PASSAGE SHOWN:
+ + + + +

To execute successfully, database research must look beyond its traditional boundaries and find allies throughout computing. This is a unique opportunity for a fundamental "reformation" of the notion of data management, not as a single system but as a set of services that can be embedded as needed in many computing contexts.

Interplay of structured and unstructured data. A growing number of data-management scenarios involve both structured and unstructured data. Within enterprises, we see large heterogeneous collections of structured data linked with unstructured data (such as document and email repositories). On the Web, we also see a growing amount of structured data primarily from three sources: millions of databases hidden behind forms (the deep Web); hundreds of millions of high-quality data items in HTML tables on Web pages and a growing number of mashups providing dynamic views on structured data; and data contributed by Web 2.0 services (such as photo and video sites, collaborative annotation services, and online structured-data repositories).

A significant long-term goal for the database community is to transition from managing traditional databases consisting of well-defined schemata for structured business data to the much more challenging task of managing a rich collection of structured, semi-structured, and unstructured data spread over many repositories in the enterprise and on the Web—sometimes referred to as the challenge of managing dataspaces.

+ + + + +

REQUEST A:
Please summarize the passage on database research in two sentences.
REQUEST B:
Write the next part of the passage on database research, starting right after its final sentence.

DATASET SECTION:
+ + + + +

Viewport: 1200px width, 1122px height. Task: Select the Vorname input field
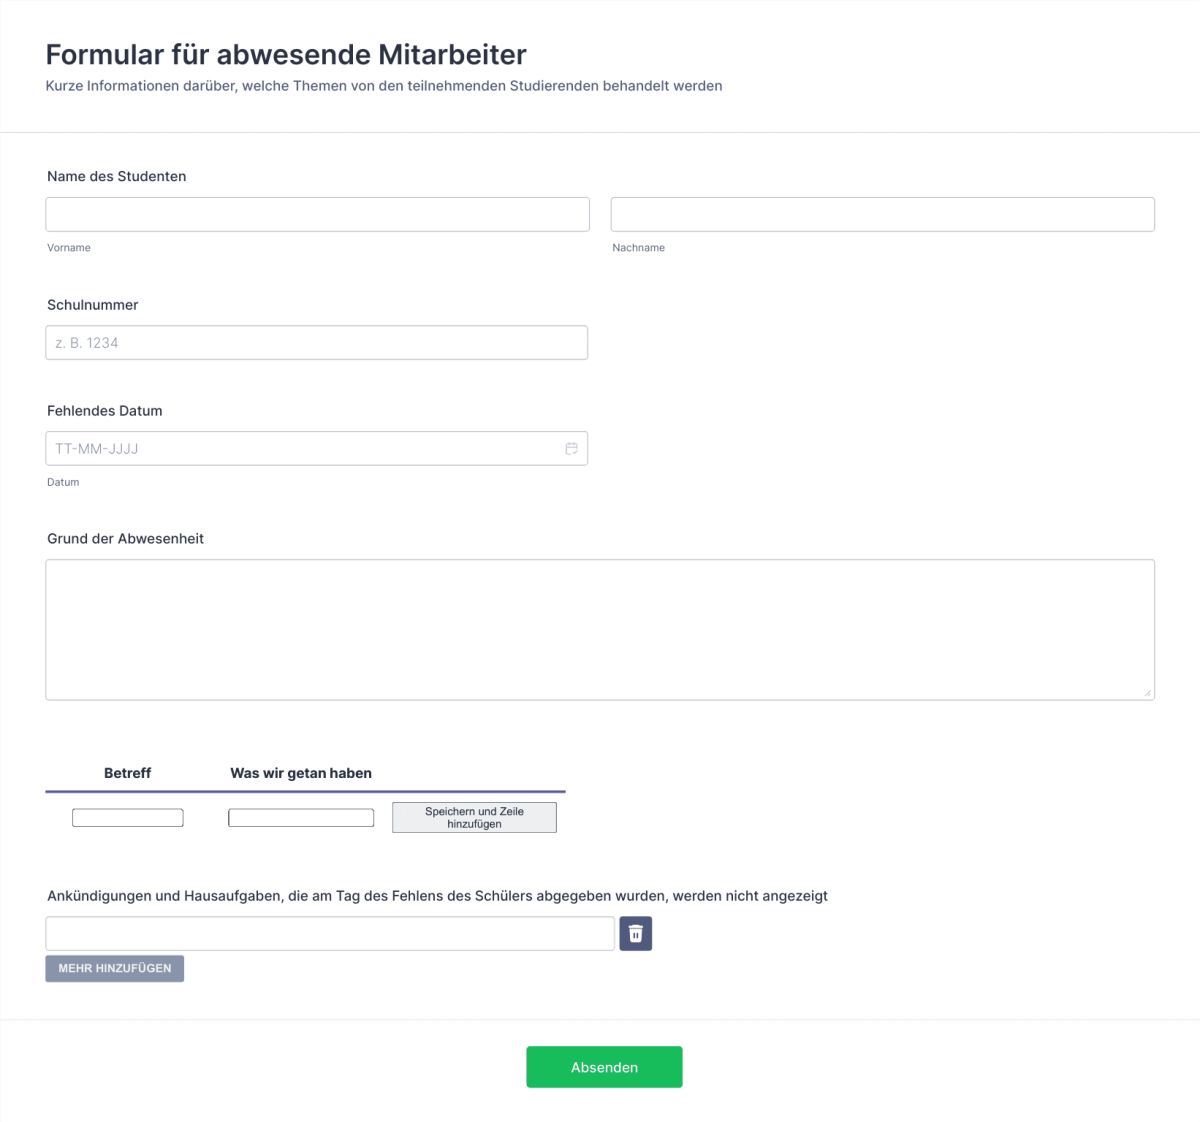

+ + + + +

RESULT A:
Database research must look beyond its traditional boundaries, which offers a chance to reconceive data management as a set of services embedded in many computing contexts rather than as a single system. Because structured and unstructured data increasingly appear together in enterprises and on the Web, a major long-term goal is to move from managing traditional databases with well-defined schemata to managing rich collections of structured, semi-structured, and unstructured data across many repositories, sometimes called the challenge of managing dataspaces.

RESULT B:
In principle, this challenge is closely related to the general problem of data integration, a longstanding area for database research. The recent advances in this area and the new issues due to Web 2.0 resulted in significant discussion at the Claremont meeting. On the Web, the database community has contributed primarily in two ways: First, it developed technology that enables the generation of domain-specific ("vertical") search engines with relatively little effort; and second, it developed domain-independent technology for crawling through forms (that is, automatically submitting well-formed queries to forms) and surfacing the resulting HTML pages in a search-engine index. Within the enterprise, the database research community recently contributed to enterprise search and the discovery of relationships between structured and unstructured data.

The first challenge database researchers face is how to extract structure and meaning from unstructured and semistructured data. Information-extraction technology can now pull structured entities and relationships out of unstructured text, even in unsupervised Web-scale contexts. We expect in coming years that hundreds of extractors will be applied to a given data source. Hence developers and analysts need techniques for applying and managing predictions from large numbers of independently developed extractors. They also need algorithms that can introspect about the correctness of extractions and therefore combine multiple pieces of extraction evidence in a principled fashion. The database community is not alone in these efforts; to contribute in this area, database researchers should continue to strengthen ties with researchers in information retrieval and machine learning.

Context is a significant aspect of the semantics of the data, taking multiple forms (such as the text and hyperlinks that surround a table on a Web page, the name of the directory in which data is stored, accompanying annotations or discussions, and relationships to physically or temporally proximate data items). Context helps analysts interpret the meaning of data in such applications because the data is often less precise than in traditional database applications, as it is extracted from unstructured text, extremely heterogeneous, or sensitive to the conditions under which it was captured. Better database technology is needed to manage data in context. In particular, there is a need for techniques to discover data sources, enhance the data by discovering implicit relationships, determine the weight of an object's context when assigning it semantics, and maintain the provenance of data through these steps of storage and computation.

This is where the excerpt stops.